Scène du film "Une femme indonésienne" de Kamila Andini. (Source : Echos)
Scène du film "Une femme indonésienne" de Kamila Andini. (Source : Echos)
Nana, dont le titre français est Une femme indonésienne, est le quatrième film de Kamila Andini, fille du réalisateur indonésien Garin Nugroho. Faut-il y voir un récit d’émancipation féminine ou une ode nostalgique à l’identité sundanaise ?
Je ne suis pas critique de cinéma, ni d’ailleurs critique d’art en général. Je considère n’avoir aucune légitimité ni capacité à contester les critiques de la presse sur Une femme indonésienne. En revanche, il me semble nécessaire de souligner les incompréhensions et la méconnaissance qu’elles révèlent des traditions indonésiennes, et plus généralement de l’Indonésie.
Une des particularités de ce film est que les dialogues y sont en sundanais, la deuxième langue régionale d’Indonésie (15,5 % d’une population totale de 277 millions, soit quelque 43 millions de personnes) après les Javanais (40 %). À ma connaissance (mais je n’ai pas lu toutes les critiques publiées sur le film), seul le magazine d’information culturelle en ligne Trois couleurs mentionne cette caractéristique. Cet aspect n’est évidemment pas perçu par le public français. Il a pourtant son importance. Le quotidien Republika écrit d’ailleurs que Kamila fait une « percée » dans le cinéma indonésien avec un film totalement parlé en sundanais.

Nostalgie

Les Sundanais habitent l’ouest de l’île de Java. À l’origine, ils habitaient les hautes terres à l’est de Bandung, la capitale de la province de Java Ouest, une région entourée de montagne traditionnellement appelée Parahyangan, « la demeure des dieux ». Il semble que ce n’est que vers la fin du XVIIIème siècle et au début du XIXème que les Sundanais commencent à s’installer dans la plaine qui longe la côte nord de Java. Leur langue est distincte du javanais proprement dit, tout comme leur culture traditionnelle.

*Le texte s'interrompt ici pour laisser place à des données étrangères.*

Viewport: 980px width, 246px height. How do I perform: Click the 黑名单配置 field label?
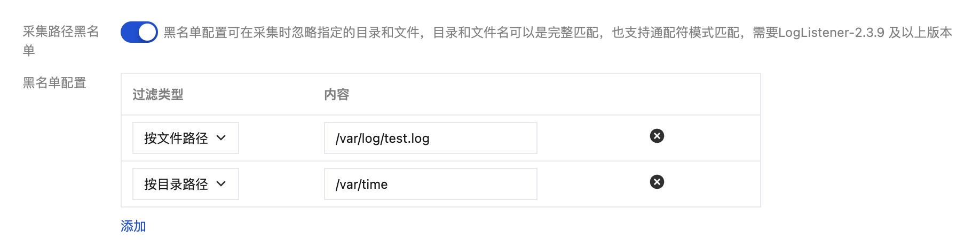(54, 83)
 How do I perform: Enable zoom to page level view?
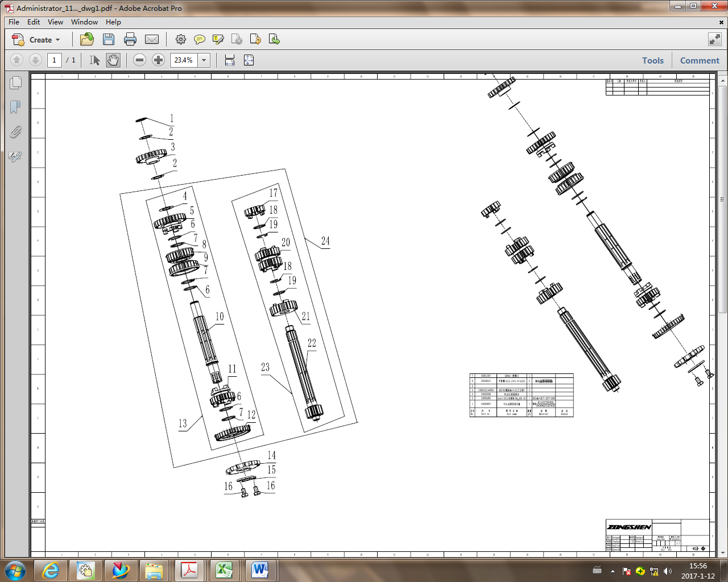249,60
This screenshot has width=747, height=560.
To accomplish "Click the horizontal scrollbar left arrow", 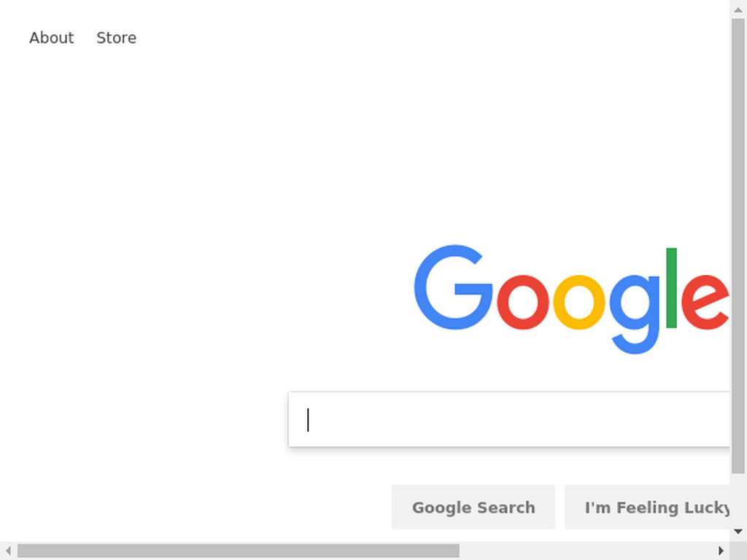I will click(8, 551).
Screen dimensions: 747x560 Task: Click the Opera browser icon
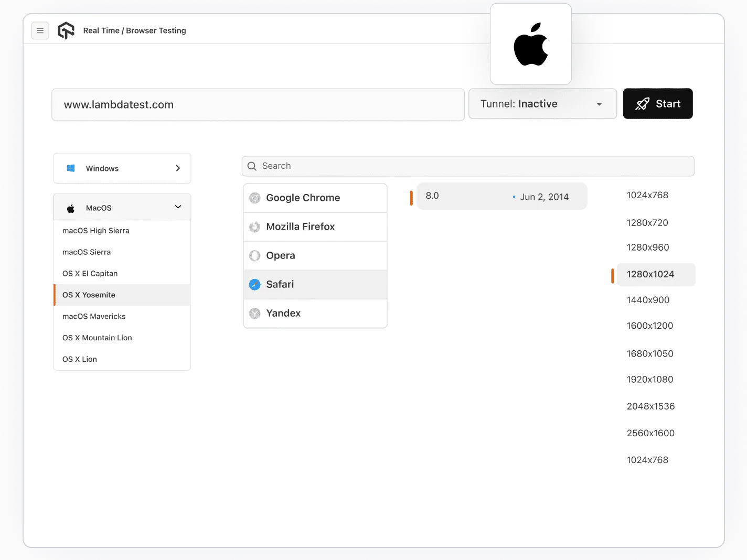click(x=255, y=255)
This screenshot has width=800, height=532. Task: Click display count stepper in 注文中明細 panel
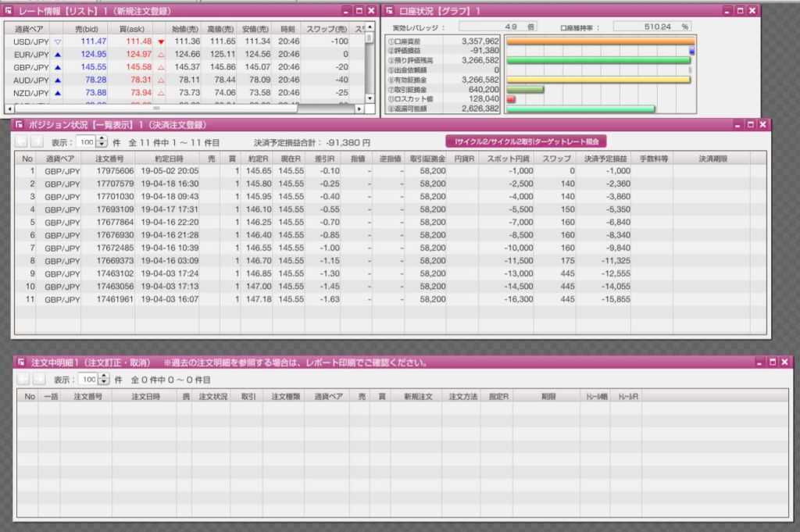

On perçoit chez les Sundanais une très forte volonté identitaire. Mais c’est une identité mélancolique, et non revendicative et revancharde. Les poèmes chantés appelés Tembang Sunda, « fleurs de Sunda », dont les thèmes sont l’amour et la beauté du pays sundanais, sont empreints de la tristesse d’une grandeur disparue. En effet, alors qu’existent encore huit cours royales javanaises, les anciens royaumes sundanais, dont les capitales se trouvaient dans l’intérieur de l’île de Java, ont disparu, annexés par les sultanats javanais des régions côtières ou le royaume de Mataram dans le centre de l’île. Ce désir de préserver l’identité sundanaise est la raison pour laquelle on lit au tout début du film un hommage rendu « à nos ancêtres de la terre sundanaise ». Par deux fois, on voit dans le film une chanteuse de tembang accompagnée d’une flûte et de deux cithares, un ensemble musical typiquement sundanais. La beauté du film doit beaucoup à la nostalgie qui imprègne la culture sundanaise, notamment dans la musique mais aussi la langue, que les Javanais trouvent mélodieuse.

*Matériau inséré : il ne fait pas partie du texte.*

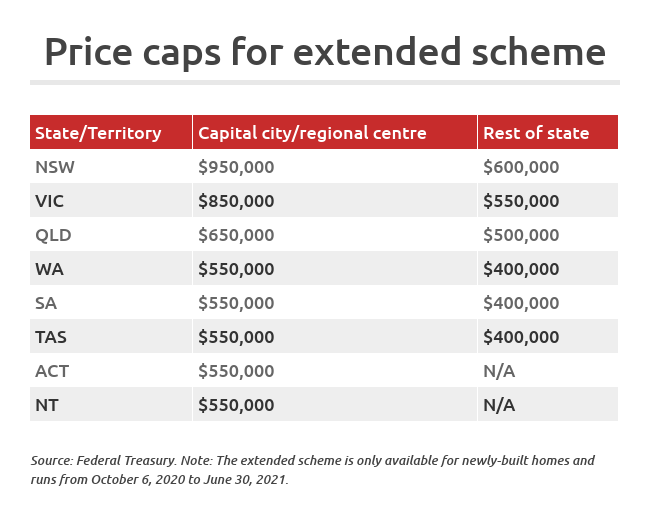
Task: Click the 'Price caps for extended scheme' title
Action: tap(325, 51)
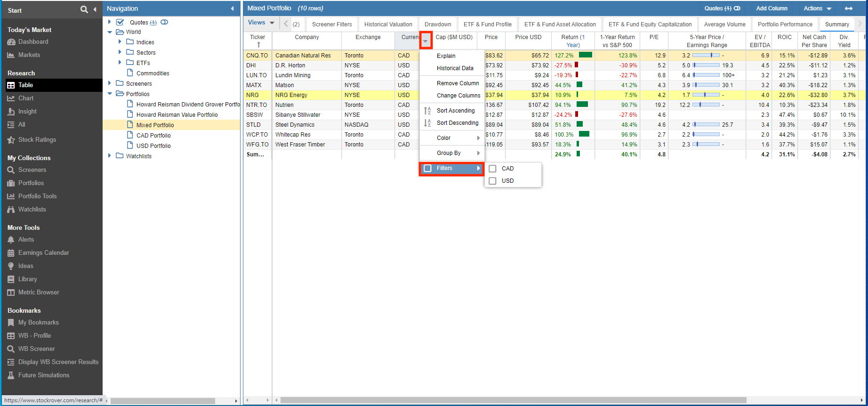Click the expand-width double arrow icon
This screenshot has width=868, height=406.
click(x=848, y=8)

*Aujourd’hui, dans l’Indonésie républicaine, seuls les membres des familles royales javanaises portent encore ce qu’on appelle en France des titres de courtoisie. L’ancienne noblesse de service, comme l’appelle l’historien Romain Bertrand, à laquelle le gouvernement colonial laissait l’administration des populations indigènes de Java a disparu. Leurs descendants se contentent de former des trah, associations familiales dont les membres se réunissent de temps à autre, notamment pour des pèlerinages sur les tombes ancestrales.

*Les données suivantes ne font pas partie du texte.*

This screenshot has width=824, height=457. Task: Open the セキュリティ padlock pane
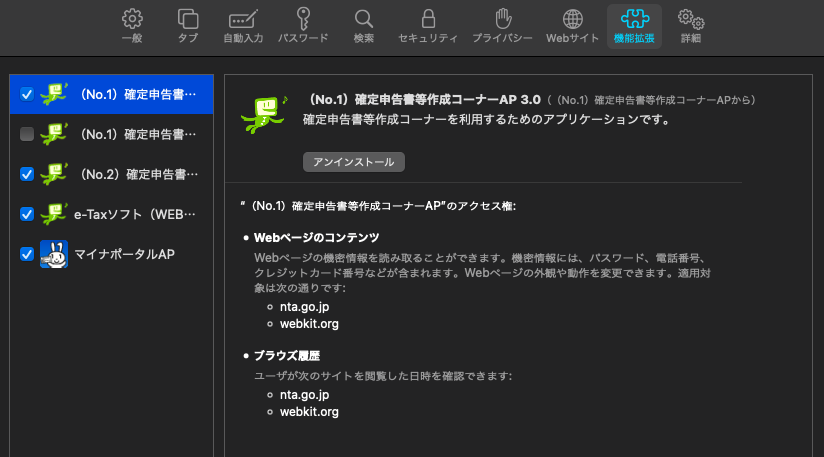pos(428,26)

Le scénario est tiré du premier chapitre d’un roman biographique de l’écrivain indonésien Ahda Imran, Jais Darga Namaku (« Mon nom est Jais Darga »), qui raconte l’histoire d’une Sundanaise d’origine nobiliaire devenue la première femme indonésienne marchande d’art de niveau international. Dans le film, Darga est d’ailleurs le nom du mari de Nana, l’héroïne, dont le nom complet est Raden Nana Sunani, raden étant en fait à Java un titre qui à l’époque coloniale signalait la qualité nobiliaire de la personne*, et « Nana » étant simplement un diminutif pour Sunani.

Réussite et émancipation

Les critiques du film dans la presse française montrent un malentendu sur la condition de la femme en Indonésie. On y lit des mots tels que « victime […] de la société patriarcale », « un réquisitoire brillant contre ce pouvoir des hommes qui cadenassent la vie de leurs femmes et de leurs filles », « victime d’un système patriarcal impitoyable ». Certes, l’article de Wikipedia indonésien dit du mari de Nana qu’il « n’arrête pas de la rabaisser » (« selalu merendahkannya »), mais rien dans le film ne dit que c’est là la condition de la femme indonésienne en général. Il est d’ailleurs curieux de parler de « cadenas » quand on entend ce que dit son mari à Nana à propos de l’importance qu’elle soit heureuse (je n’en dirai pas plus sur cette scène pour ne pas gâcher l’histoire). J’ai parlé dans Asialyst de « la place de la femme en Indonésie ». La réussite professionnelle de Jais Darga est à l’opposé des « humiliations silencieuses d’une génération de femmes, privées d’horizon d’émancipation ». Ce qui est mis en avant, c’est sa réussite au niveau international, non son « émancipation ».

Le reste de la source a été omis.